Kamcke, Hildegard von

Mutter von Vera Eckhoff und Marlene Hove, geschiedene Frau von Karl Eckhoff, in dritter Ehe verheiratet mit Fritz Jacobi, Großmutter von Anne und Thomas Hove. Hildegard von Kamcke entstammt einer ostpreußischen Adelsfamilie. Aus ihrer ersten Ehe mit dem ostpreußischen Gutsbesitzer Friedrich von Kamcke hat sie zwei Kinder, Tochter Vera und einen wenige Monate alten Sohn, mit denen sie im Januar 1945 aus Ostpreußen fliehen muss. Der Säugling erfriert in der Eiseskälte, sie muss ihn in seinem Kinderwagen am Wegesrand zurücklassen (173) und strandet schließlich mit der fünfjährigen Vera im Alten Land auf dem Hof von Ida Eckhoff.

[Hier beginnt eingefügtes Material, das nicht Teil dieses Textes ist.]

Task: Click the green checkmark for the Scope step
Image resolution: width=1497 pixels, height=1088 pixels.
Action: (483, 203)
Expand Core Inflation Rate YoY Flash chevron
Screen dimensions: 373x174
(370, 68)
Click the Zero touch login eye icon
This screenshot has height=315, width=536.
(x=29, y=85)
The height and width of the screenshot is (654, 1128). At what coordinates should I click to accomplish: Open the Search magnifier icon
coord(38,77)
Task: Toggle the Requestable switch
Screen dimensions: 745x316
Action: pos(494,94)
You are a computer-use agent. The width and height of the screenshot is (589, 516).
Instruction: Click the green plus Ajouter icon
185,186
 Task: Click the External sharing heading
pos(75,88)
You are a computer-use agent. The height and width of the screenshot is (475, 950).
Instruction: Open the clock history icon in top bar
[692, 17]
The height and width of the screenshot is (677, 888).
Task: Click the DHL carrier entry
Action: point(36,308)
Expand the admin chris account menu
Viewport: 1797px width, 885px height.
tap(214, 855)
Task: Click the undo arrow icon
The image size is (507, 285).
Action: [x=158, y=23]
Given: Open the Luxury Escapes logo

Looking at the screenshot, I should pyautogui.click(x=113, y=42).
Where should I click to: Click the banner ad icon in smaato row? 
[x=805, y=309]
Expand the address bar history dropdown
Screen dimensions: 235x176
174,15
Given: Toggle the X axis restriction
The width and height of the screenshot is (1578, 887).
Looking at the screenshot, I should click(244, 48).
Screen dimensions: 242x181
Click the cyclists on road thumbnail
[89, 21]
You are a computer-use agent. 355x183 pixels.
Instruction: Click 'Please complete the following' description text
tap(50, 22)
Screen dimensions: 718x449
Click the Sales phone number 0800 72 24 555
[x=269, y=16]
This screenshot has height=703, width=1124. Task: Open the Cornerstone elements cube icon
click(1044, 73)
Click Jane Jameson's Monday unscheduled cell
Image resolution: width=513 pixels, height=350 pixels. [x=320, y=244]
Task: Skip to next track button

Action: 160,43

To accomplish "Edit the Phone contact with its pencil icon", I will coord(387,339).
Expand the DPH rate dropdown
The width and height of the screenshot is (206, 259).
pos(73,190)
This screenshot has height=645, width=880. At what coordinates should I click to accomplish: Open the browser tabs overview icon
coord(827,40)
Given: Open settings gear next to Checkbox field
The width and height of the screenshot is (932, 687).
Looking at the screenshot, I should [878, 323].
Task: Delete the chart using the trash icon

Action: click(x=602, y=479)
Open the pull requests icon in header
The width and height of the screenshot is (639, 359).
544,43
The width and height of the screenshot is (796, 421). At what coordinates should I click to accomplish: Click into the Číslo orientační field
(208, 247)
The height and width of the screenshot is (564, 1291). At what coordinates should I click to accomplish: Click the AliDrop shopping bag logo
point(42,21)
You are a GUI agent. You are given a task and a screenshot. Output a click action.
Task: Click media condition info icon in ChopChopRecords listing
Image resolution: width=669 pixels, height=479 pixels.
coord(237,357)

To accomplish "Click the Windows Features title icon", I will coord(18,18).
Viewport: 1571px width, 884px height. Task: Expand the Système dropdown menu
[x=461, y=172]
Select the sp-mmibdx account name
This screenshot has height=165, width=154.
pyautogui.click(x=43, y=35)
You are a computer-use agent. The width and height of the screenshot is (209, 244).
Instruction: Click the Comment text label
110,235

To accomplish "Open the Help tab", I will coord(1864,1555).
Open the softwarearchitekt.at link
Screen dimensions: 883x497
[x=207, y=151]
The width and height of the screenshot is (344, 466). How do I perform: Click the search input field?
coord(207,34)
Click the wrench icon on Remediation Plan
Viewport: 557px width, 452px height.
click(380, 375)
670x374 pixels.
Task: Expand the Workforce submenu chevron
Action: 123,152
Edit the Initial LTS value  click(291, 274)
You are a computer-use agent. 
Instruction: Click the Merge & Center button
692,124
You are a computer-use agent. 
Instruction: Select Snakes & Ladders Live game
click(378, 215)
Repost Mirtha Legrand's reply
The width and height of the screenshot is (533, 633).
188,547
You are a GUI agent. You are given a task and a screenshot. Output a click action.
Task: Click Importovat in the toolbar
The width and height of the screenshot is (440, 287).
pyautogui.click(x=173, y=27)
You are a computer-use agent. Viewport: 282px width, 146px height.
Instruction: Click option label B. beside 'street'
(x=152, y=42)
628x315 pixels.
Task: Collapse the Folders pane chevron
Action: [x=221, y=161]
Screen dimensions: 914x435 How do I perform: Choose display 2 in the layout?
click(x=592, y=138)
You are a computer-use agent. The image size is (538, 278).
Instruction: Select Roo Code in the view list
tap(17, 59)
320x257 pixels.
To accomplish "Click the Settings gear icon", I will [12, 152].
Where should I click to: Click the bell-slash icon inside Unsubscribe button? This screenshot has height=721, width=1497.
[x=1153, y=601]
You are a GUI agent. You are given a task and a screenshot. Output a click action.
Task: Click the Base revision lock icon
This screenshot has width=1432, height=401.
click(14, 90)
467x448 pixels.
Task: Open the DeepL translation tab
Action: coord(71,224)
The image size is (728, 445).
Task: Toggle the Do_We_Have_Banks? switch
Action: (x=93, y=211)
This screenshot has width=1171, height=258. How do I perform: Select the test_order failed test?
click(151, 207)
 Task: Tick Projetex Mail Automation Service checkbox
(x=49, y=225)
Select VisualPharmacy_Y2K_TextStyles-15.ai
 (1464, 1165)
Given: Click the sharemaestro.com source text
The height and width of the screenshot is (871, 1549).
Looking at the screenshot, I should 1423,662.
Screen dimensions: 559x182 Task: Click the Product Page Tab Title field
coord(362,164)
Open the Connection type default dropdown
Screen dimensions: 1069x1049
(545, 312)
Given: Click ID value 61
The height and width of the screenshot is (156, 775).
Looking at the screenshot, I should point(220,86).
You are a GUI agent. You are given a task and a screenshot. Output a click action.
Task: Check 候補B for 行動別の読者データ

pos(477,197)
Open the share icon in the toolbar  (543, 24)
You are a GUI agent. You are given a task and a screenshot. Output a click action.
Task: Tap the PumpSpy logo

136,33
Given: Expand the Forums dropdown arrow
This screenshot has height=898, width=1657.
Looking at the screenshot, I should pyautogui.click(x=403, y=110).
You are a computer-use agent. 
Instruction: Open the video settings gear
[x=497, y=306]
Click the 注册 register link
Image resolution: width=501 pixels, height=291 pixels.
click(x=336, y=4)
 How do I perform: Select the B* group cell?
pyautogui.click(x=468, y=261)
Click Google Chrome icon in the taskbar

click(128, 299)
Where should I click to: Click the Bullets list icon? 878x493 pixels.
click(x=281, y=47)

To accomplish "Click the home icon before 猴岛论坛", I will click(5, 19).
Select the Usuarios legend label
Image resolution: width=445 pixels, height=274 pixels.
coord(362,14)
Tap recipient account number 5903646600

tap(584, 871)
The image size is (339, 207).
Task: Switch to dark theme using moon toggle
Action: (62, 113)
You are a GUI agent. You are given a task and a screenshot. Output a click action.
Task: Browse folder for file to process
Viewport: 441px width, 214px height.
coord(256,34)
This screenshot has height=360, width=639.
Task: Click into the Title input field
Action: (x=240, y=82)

Deren Geringschätzung begegnet sie mit Hochmut und setzt alles daran, »wieder [zu] werden, was sie gewesen war« (174). Die Eheschließung mit Ida Eckhoffs Sohn und Hoferben ist nur der erste Schritt zu diesem Ziel. Die »paar Hektar« Obstbäume und der vom Krieg schwer traumatisierte Karl würden ihr »ihr altes Leben« nicht zurückgeben können (ebd.). Nach etwa sieben Ehejahren, in denen sie ihrer Schwiegermutter und nach deren Freitod ihrem Mann und ihrer Tochter mit ihrer ungebremsten »Wut« das Leben zur Hölle macht (33), verlässt sie Karl Eckhoff, um den wohlhabenden Architekten Fritz Jacobi zu heiraten, und führt fortan mit ihm und der gemeinsamen Tochter Marlene in einer Jugendstilvilla in Hamburg-Blankenese ein »beinahe« wieder standesgemäßes Leben (172). Ihr »Kriegskind«, die inzwischen vierzehnjährige Vera, lässt sie bei Karl Eckhoff zurück (173), lädt sie gelegentlich, wenn Jacobi nicht zu Hause ist, für ein paar Stunden ein (172), die für Vera eine Pein sind (175), und kümmert sich ansonsten nicht um die Tochter, nimmt weder von ihrer Konfirmation (206) noch von ihrem Abitur (34) Notiz. Aber sie schreibt ihr eine Zeit lang regelmäßig Briefe über ihr Leben in Ostpreußen, schickt ihr Liedtexte, masurische Rezepte und Fotos, »als wollte sie ein preußisches Atlantis vor dem Versinken retten« (176). Die Kälte, die sie nicht nur Vera, sondern auch ihrer zweiten Tochter Marlene entgegenbringt, hat nach der Diagnose ihrer Enkelin Anne ihren Ursprung im Trauma der Flucht, ist eine Form des Selbstschutzes, der das Weiterleben ermöglicht, ganz ähnlich der Technik, mit der die Altländer Bauern die Obstbaumblüten vor späten Frösten schützen, indem sie sie mit Wasser besprühen (254f.): Die beim Gefrieren erzeugte »Erstarrungswärme« sichert das Überleben der Blüten, »Frostschutz durch Vereisung« (270f.).